There are careful pairings of poems back and forth, weaving, knitting a net to catch us in, with the warp in one poem being a salute to air travel, to being a soldier, either modern or ancient, and the woof of the next poem following being a loving meditation dedicated to a child’s birth or to play with children, or, one of the most moving poems, a poem on the death of the poet’s father, containing some of the implications of his life. There are poems on prophets and guardians and “prodigal” women, nature poems filled with the beauty of winter or the symbolic natural growths of the seasons, and the book ends in a tribute poem to another Welsh poet, Alun Lewis, who died in WW II. There is no accident here in these weavings of opposites, because they not only thus form Smith’s dedication to being a participating witness in all the doings of life, but they also invite the reader to select favorite and most resonant phrases, to read aloud, and then willy-nilly, to be led into a different experience, just as life itself would demand. Here are some of my favorite lines and their topical sources:
the birth of a child: “You belong to the world/to rose-red rivers dipped by the sun/to the white path of light in darkest night/ to frosts of fire beyond our dawn”
the death of a father: “No cry, nor whisper, a cross shape/near crested roar and the people you love/carried you from the shore”
“After Man”: “The fern, the ivy/the circle of oaks/were fast losing names given…our time was terribly mocked”
the modern soldier; “Men of arms…frame-ache, sting of sweat/body-rack past forest tracks/where whippet-lads lead/and bigger lads wane”
“The Moment”; “cycles of sun and/nights of stone//Picasso/his sorrow of shadow/is cast across/a frieze of terror”
the poet’s homage to another poet: “your words grow old/but dare not fade/I heard they took you/in feathers as light as snow/and in that whirling flight/as words exhaled/they kissed your fading glow”
Here, the taut exactitudes I have spoken of in my title are from line to line, but blossoming forth in between are the pictures, the images, bodied forth in and contained by the lines themselves. The overall effect? Almost a contradiction in terms, the lyricism of the burgeoning phrases, held firmly in the short precision of the actual words. Thus, it should be no guess that the preference at Black Bough Poetry is for short, imagistic poems of 1-10 lines, and that the devotion to the human equation has produced a sense of community for poets of every stripe, who are regularly invited to participate every Tuesday online through Twitter, tweeting to Black Bough Poetry, in #Top#Tweet#Tuesday, a rollicking, fun-filled poetic experiment in exposing poets from all areas of the globe to the work of other poets of all kinds and schools. As well, there are occasionally special seasonal contests and participations, such as the recently closed one for Hallowe’en 2021.

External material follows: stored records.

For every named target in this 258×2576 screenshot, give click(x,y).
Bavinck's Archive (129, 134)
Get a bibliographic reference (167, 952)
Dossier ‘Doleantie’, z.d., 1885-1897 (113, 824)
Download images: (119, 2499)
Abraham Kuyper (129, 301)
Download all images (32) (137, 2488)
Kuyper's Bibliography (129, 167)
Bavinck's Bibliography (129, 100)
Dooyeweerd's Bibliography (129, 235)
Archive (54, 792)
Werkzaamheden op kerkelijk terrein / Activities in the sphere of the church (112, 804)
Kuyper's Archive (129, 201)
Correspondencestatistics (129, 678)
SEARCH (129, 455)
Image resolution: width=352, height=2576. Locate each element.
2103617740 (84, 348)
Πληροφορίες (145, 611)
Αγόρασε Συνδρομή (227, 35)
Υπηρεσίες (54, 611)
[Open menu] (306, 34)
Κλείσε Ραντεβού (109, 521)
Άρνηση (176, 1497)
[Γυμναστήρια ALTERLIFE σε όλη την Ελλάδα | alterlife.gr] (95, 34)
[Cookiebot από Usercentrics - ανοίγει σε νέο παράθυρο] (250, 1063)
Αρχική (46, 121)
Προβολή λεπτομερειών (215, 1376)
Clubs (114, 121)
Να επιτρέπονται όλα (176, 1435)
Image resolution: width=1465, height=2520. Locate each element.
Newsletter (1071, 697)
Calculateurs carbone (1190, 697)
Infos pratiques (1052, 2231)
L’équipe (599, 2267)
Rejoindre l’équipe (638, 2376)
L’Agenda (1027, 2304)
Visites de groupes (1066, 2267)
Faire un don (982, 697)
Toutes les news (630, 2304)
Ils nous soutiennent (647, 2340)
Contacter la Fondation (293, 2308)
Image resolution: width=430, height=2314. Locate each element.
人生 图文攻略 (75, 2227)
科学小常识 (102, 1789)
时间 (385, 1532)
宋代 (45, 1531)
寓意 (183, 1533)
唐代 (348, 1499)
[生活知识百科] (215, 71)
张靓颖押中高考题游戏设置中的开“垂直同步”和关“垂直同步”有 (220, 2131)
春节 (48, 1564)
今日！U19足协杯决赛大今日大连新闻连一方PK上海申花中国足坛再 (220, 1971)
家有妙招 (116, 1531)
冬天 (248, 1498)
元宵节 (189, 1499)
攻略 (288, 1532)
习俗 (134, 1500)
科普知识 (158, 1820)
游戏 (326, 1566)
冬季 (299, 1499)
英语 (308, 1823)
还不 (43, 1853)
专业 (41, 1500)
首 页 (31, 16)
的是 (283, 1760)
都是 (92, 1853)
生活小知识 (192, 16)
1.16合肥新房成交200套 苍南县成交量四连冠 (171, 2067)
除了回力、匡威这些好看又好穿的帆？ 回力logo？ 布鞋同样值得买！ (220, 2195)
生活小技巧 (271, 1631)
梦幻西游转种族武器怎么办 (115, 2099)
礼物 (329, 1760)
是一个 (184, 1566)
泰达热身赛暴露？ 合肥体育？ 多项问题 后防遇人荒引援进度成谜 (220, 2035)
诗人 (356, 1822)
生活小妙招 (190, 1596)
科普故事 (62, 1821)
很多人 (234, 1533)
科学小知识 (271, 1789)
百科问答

As a final and defining note about this poet’s, Matthew M. C. Smith’s, contribution to the world poetic community, I would like to call attention to his election this month (November 2021) to be Broken Spine’s #Writer of the Month. Already, he has participated in more than one poetic activity in this position, all of which information is available to the interested follower on Twitter. If you are not yet familiar with Smith, his book is available on Amazon, and for all the many poets the world over who are already friends, admirers, and poetic colleagues of him and his welcoming, modest and self-deprecating humor, let’s give him another round of applause, and keep reminding him we are eagerly and a bit impatiently waiting to read his next book. I mean, for a man who has so little else to do! Seriously, though, be watching for Matthew M. C. Smith’s next volume of poetry; to judge based on this one, it’ll be another wonderful poetic experience.